Confocal microscopy analysis of WT and CLN6^–/– HEK293T cells transfected with plasmids expressing enzymes fused with SBP-EGFP (SBP-EGFP-CTSD, SBP-EGFP-GALNS, and SBP-EGFP-PPT1) and streptavidin-KDEL ‘‘anchor’’ that retains SBP-containing proteins in the ER. Shown are representative images of cells without addition of biotin (0 minutes) and at 5, 10, and 20 minutes from the addition of biotin. Manders’ overlap coefficients (MOC) measuring the degree of colocalization between the test protein (green signal) and the Golgi marker GM130 (red signal) are reported. Data are mean ± SEM; WT cells, n = 21 (CTSD, 0 minutes), n = 27 (CTSD, 5 minutes), n = 30 (CTSD, 10 minutes), n = 20 (CTSD, 20 minutes), n = 20 (GALNS, 0 minutes), n = 30 (GALNS, 5 minutes), n = 22 (GALNS, 10 minutes), n = 20 (GALNS, 20 minutes), n = 21 (PPT1, 0 minutes), n = 21 (PPT1, 5 minutes), n = 20 (PPT1, 10 minutes), n = 21 (PPT1, 20 minutes); CLN6^–/– cells, n = 20 (CTSD, 0 minutes), n = 23 (CTSD, 5 minutes), n = 23 (CTSD, 10 minutes), n = 21 (CTSD, 20 minutes), n = 22 (GALNS, 0 minutes), n = 21 (GALNS, 5 minutes), n = 22 (GALNS, 10 minutes), n = 22 (GALNS, 20 minutes), n = 20 (PPT1, 0 minutes), n = 23 (PPT1, 5 minutes), n = 25 (PPT1, 10 minutes), n = 24 (PPT1, 20 minutes).
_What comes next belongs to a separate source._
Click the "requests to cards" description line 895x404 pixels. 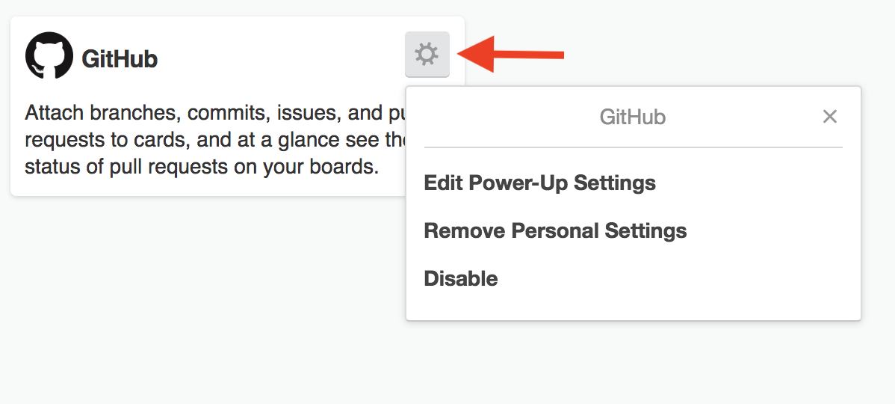coord(214,140)

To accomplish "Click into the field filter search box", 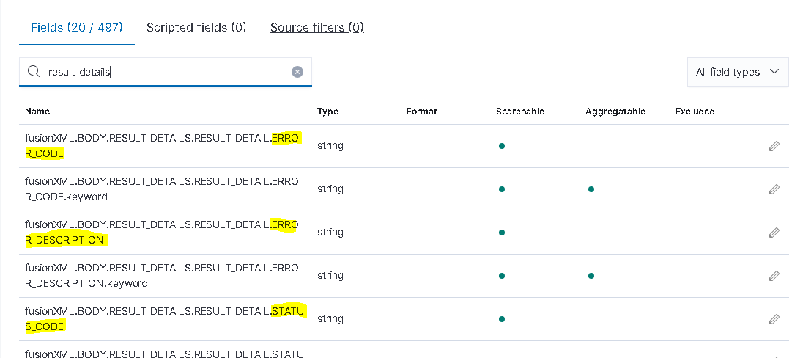I will (165, 72).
Statistical differences between groups were calculated using Student’s t test. NS, not statistically significant; **P < 0.01; ***P < 0.001. Scale bars: 100 μm.
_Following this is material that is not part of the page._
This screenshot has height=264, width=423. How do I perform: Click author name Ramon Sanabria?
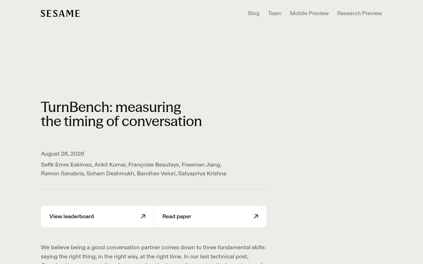(x=62, y=174)
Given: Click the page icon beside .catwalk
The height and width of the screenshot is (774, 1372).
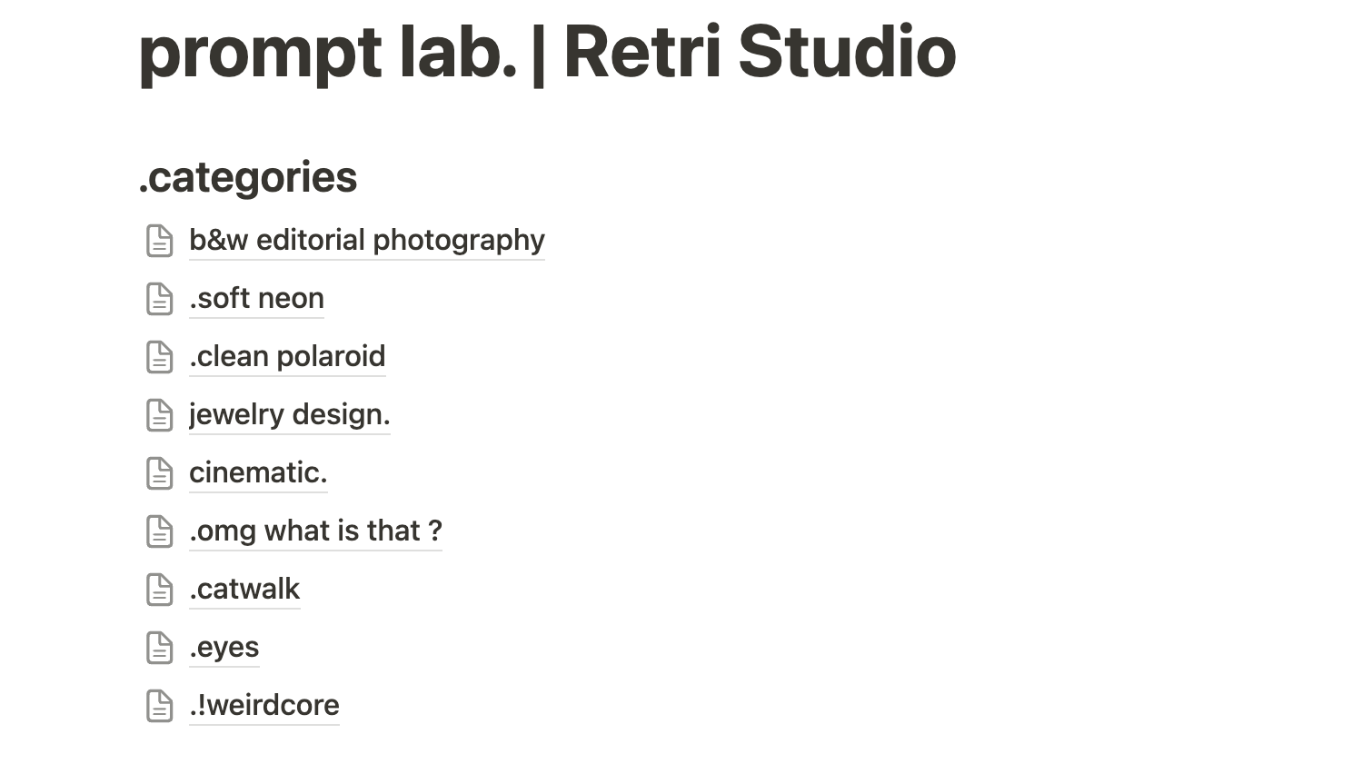Looking at the screenshot, I should [x=159, y=590].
Figure 8. Combined deficiency of CLN6 and CLN8 in mice does not accelerate disease progression compared with single deficiencies.
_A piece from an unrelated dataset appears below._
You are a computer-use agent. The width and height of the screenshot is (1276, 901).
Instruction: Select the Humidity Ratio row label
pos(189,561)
(A) Life span analysis of Cln6^–/– (n = 29), Cln8^–/– (n = 12), and Cln6^–/– Cln8^–/– (n = 13) mice. (B) Graph of a-wave amplitudes of scotopic ERG waveforms from WT (n = 3), Cln6^–/– (n = 8), Cln8^–/– (n = 3), and Cln6^–/– Cln8^–/– (n = 5) mice in response to a series of light stimuli. (C) Graph of b-wave amplitudes of scotopic ERG waveforms from WT (n = 3), Cln6^–/– (n = 8), Cln8^–/– (n = 3), and Cln6^–/– Cln8^–/– (n = 5) mice. (D) Graph of b-wave amplitudes of photopic ERG waveforms from WT (n = 3), Cln6^–/– (n = 6), Cln8^–/– (n = 3), and Cln6^–/– Cln8^–/– (n = 4) mice.

Figure 9. Schematic model of ER-to-Golgi lysosome enzyme trafficking.

Shown is a comparison between WT conditions and deficiency of CLN6.